22 En zijn ziel nadert ten verderve, en zijn leven tot de dingen, die doden.
Maar zelfs als zijn ziel het graf al nabij is, Zijn leven het oord van de doden: Zo hij besluit in zijn hart, zich tot God te keren En hij zijn dwaasheid erkent:
23 Is er dan bij Hem een Gezant, een Uitlegger, een uit duizend, om den mens zijn rechten plicht te verkondigen;
Dan treedt er voor hem een engel op, Een tolk, een uit de duizend. Dan wijst hij den mens op zijn plicht,
24 Zo zal Hij hem genadig zijn, en zeggen: Verlos hem, dat hij in het verderf niet nederdale, Ik heb verzoening gevonden.
Ontfermt zich zijner, en spreekt: Laat hem toch niet in de groeve dalen, Ik heb zijn losprijs gevonden
25 Zijn vlees zal frisser worden dan het was in de jeugd; hij zal tot de dagen zijner jonkheid wederkeren.
Zijn vlees worde frisser dan in zijn jeugd, Hij kere tot zijn jonkheid terug!
26 Hij zal tot God ernstiglijk bidden, Die in hem een welbehagen nemen zal, en zijn aangezicht met gejuich aanzien; want Hij zal den mens zijn gerechtigheid wedergeven.
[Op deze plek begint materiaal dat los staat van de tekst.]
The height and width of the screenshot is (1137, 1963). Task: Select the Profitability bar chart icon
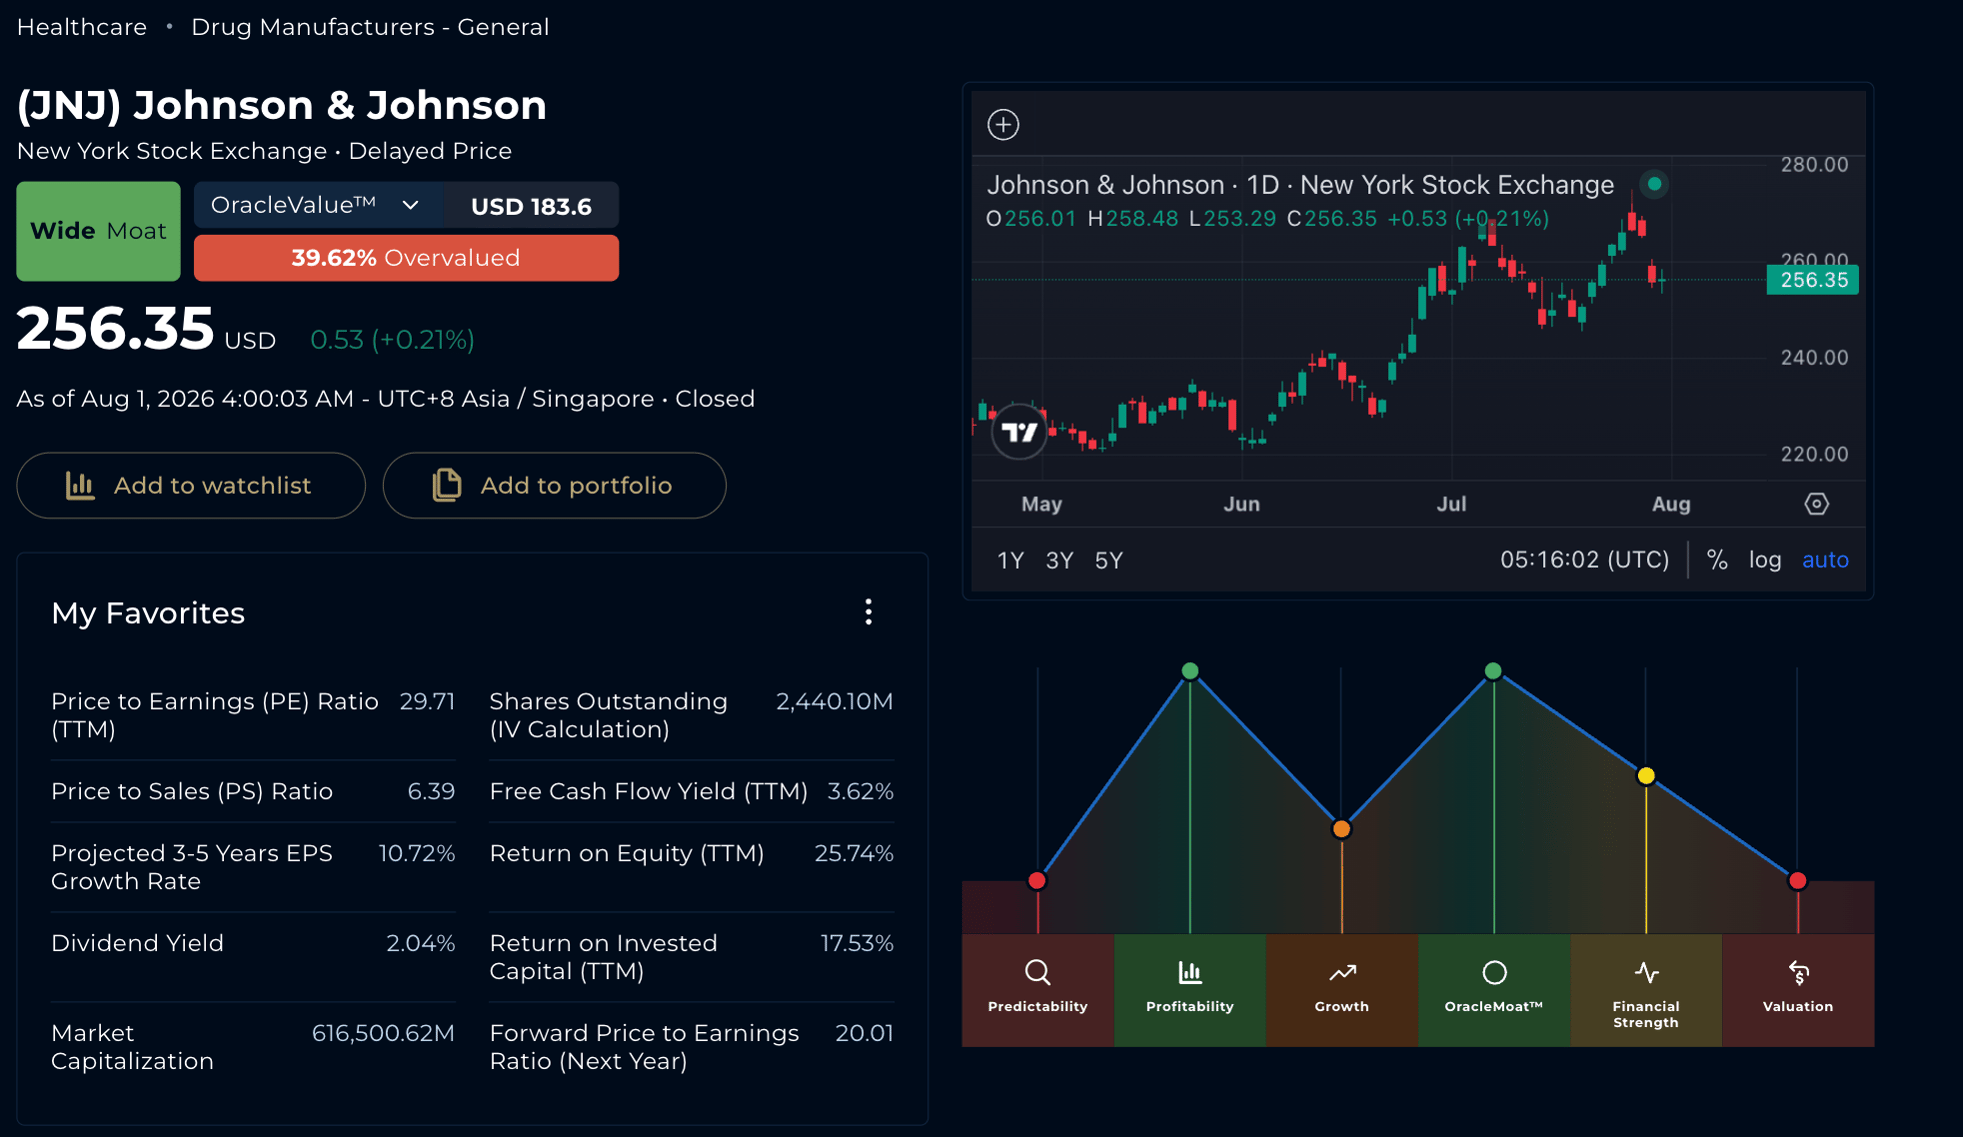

Dan laat God Zich verbidden; genadig neemt Hij hem aan, Doet hem zijn aanschijn met jubel aanschouwen, En schenkt den mens zijn gerechtigheid terug.
27 Hij zal de mensen aanschouwen, en zeggen: Ik heb gezondigd, en het recht verkeerd, hetwelk mij niet heeft gebaat;
Dan juicht hij het uit voor de mensen, en zegt: Ik heb gezondigd, het recht verdraaid, Maar Hij heeft het niet op mij gewroken!
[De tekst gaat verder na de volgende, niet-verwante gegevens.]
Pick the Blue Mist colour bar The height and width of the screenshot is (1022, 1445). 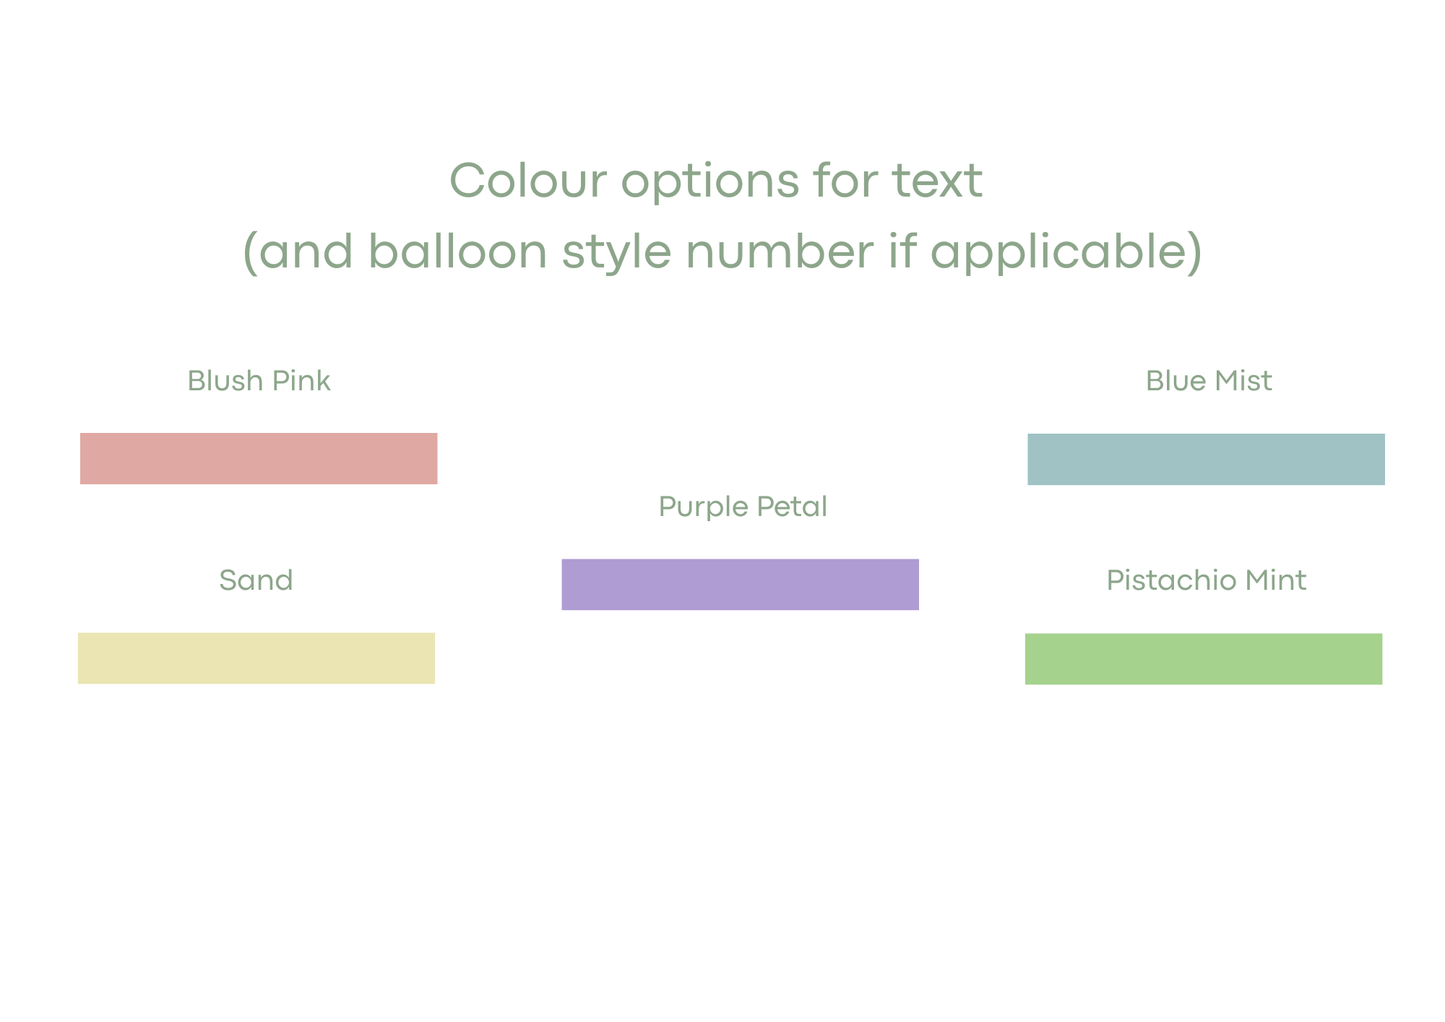1206,459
28 Maar God heeft mijn ziel verlost, dat zij niet voere in het verderf, zodat mijn leven het licht aanziet.
Zo behoedt Hij zijn ziel voor de gang naar het graf, En verlustigt zijn leven zich in het licht!
29 Zie, dit alles werkt God twee- of driemaal met een man;
Zie, dit alles doet God Tweemaal, driemaal met een mens:
30 Opdat hij zijn ziel afkere van het verderf, en hij verlicht worde met het licht der levenden.
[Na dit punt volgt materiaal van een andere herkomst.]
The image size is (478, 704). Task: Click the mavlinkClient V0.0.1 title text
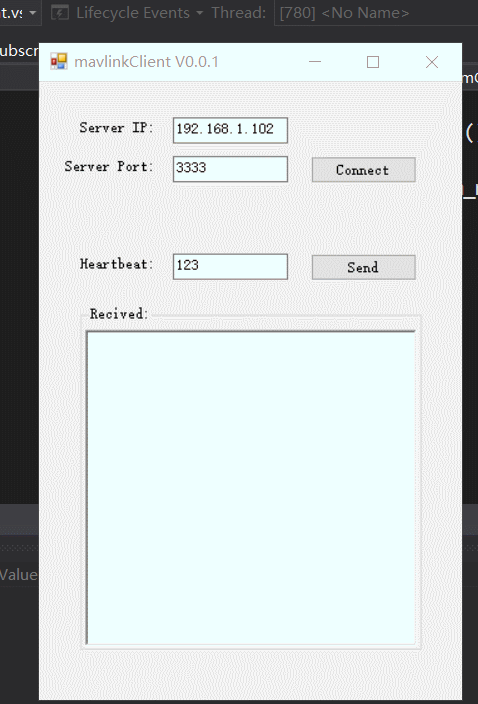click(x=146, y=62)
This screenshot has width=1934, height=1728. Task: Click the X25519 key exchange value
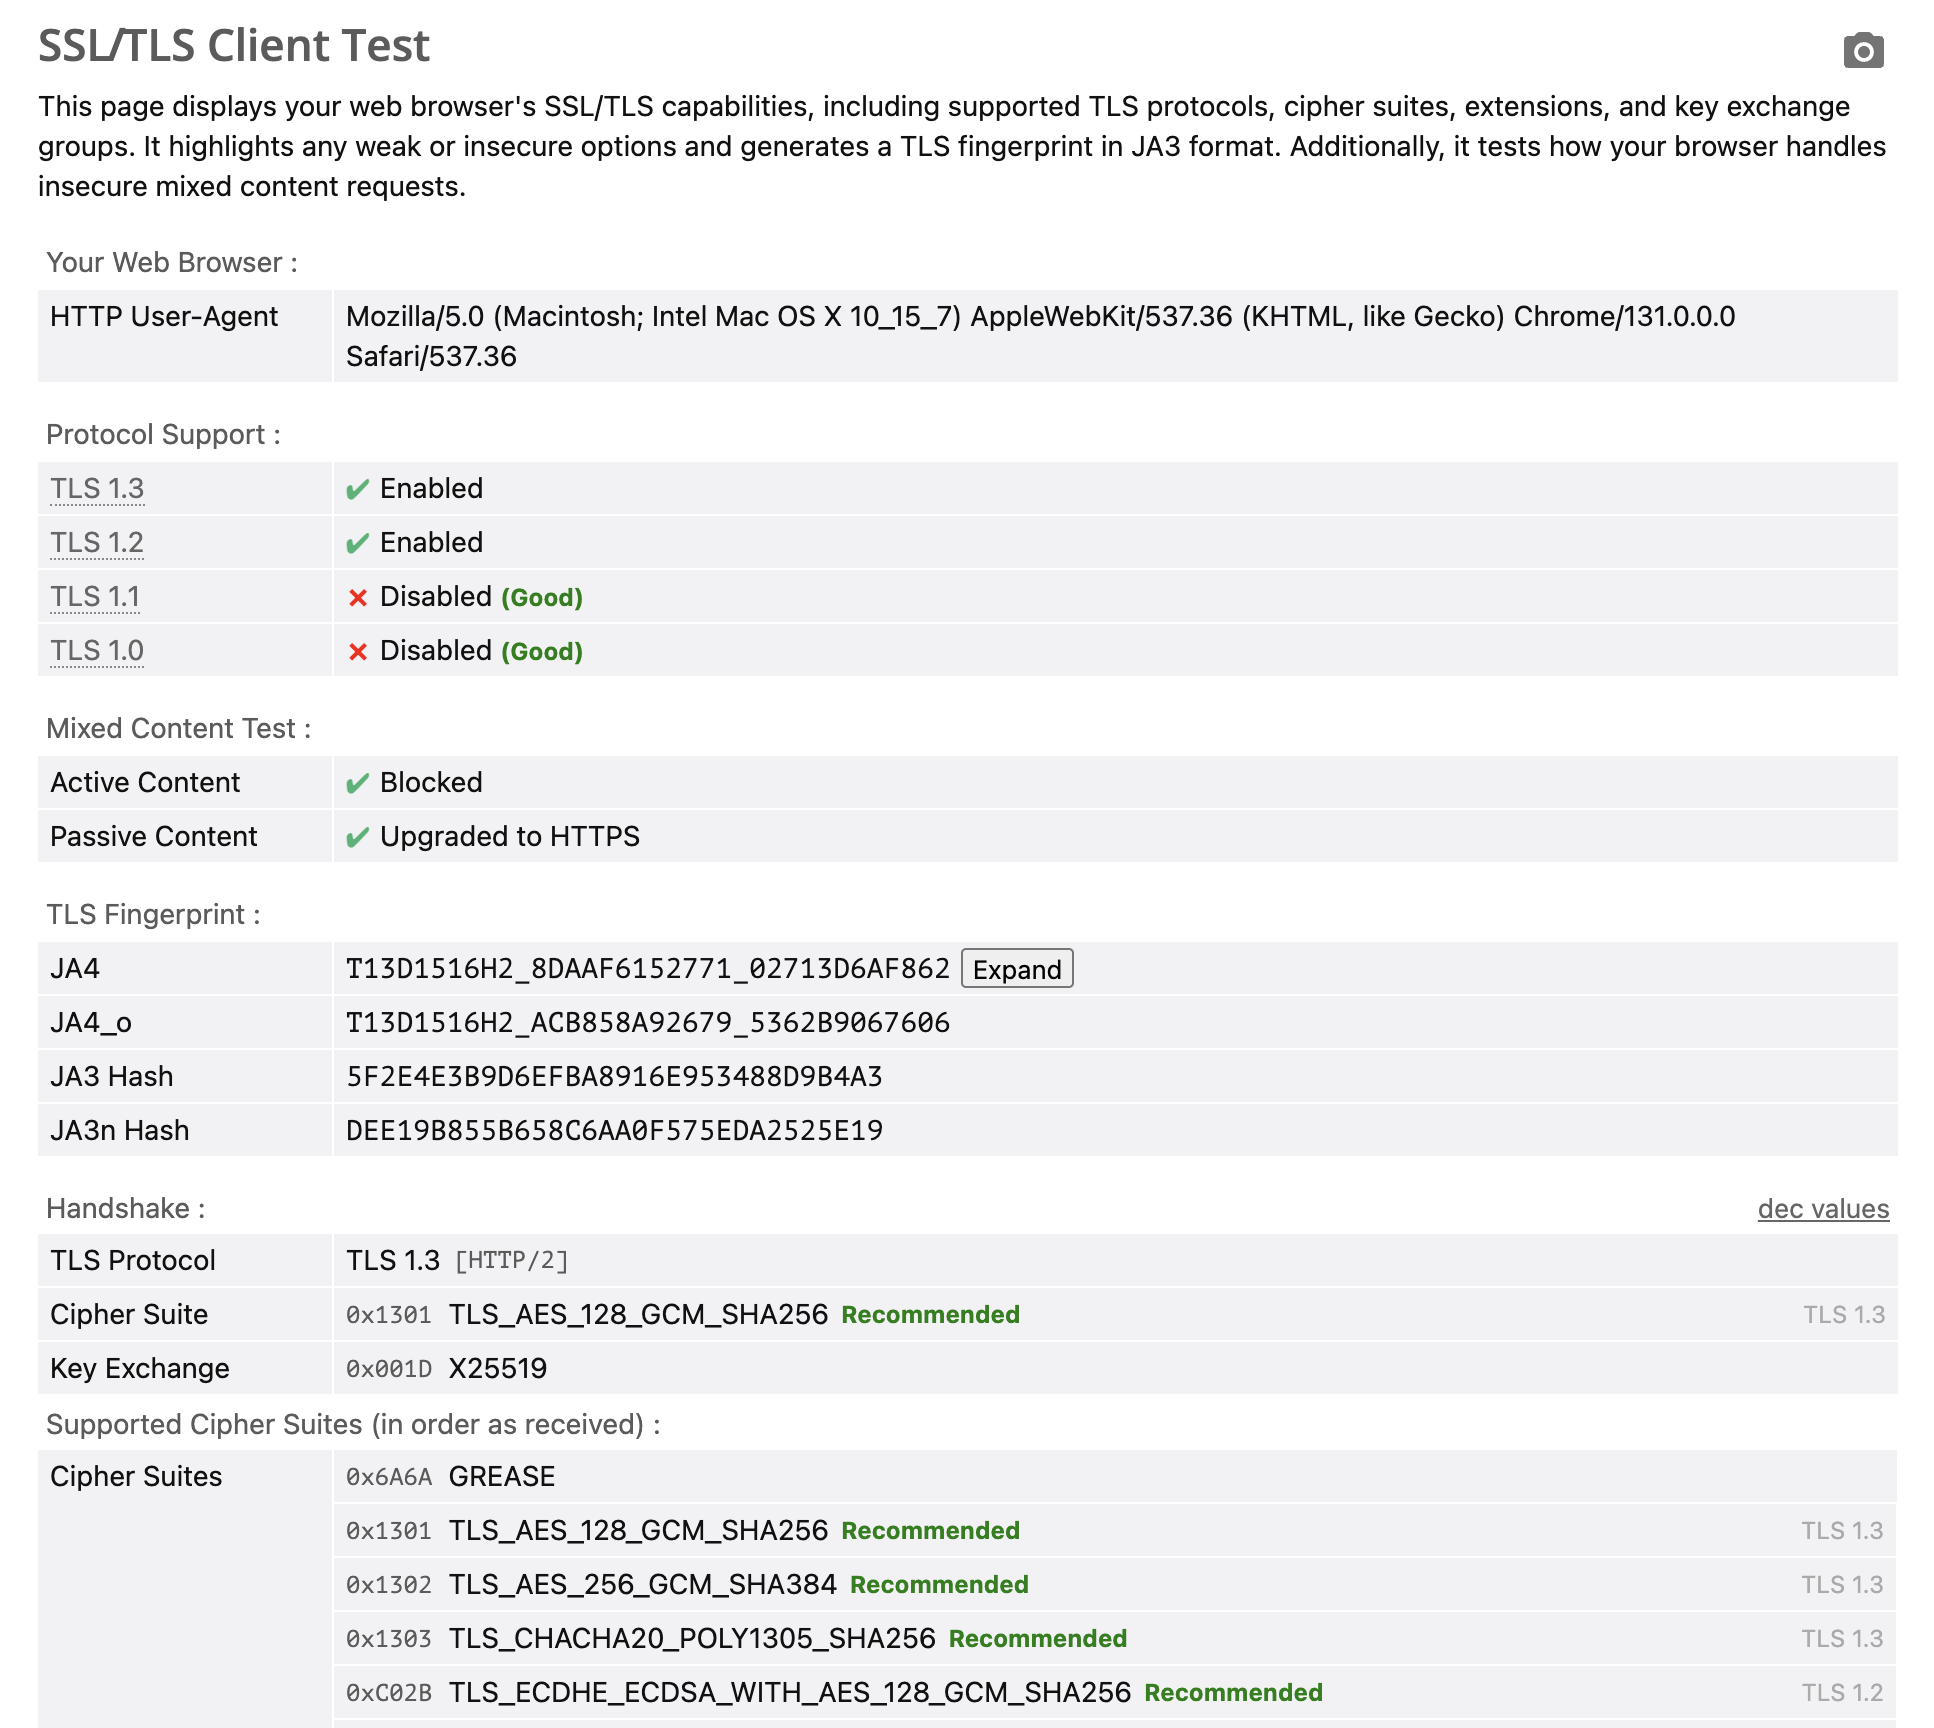click(497, 1369)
Hij brengt zijn leven terug van het graf, En bestraalt hem met het levenslicht!
31 Merk op, o Job! Hoor naar mij; zwijg, en ik zal spreken.
Luister dus, Job, en hoor naar mij; Zwijg stil, en laat het spreken aan mij.
32 Zo er redenen zijn, antwoord mij; spreek, want ik heb lust u te rechtvaardigen.
Hebt ge dan iets te zeggen, antwoord mij; Spreek dan, want ik geef u gaarne gelijk.
33 Zo niet, hoor naar mij; zwijg, en ik zal u wijsheid leren.
Zo niet, luister naar mij, En zwijg, ik zal u wijsheid leren!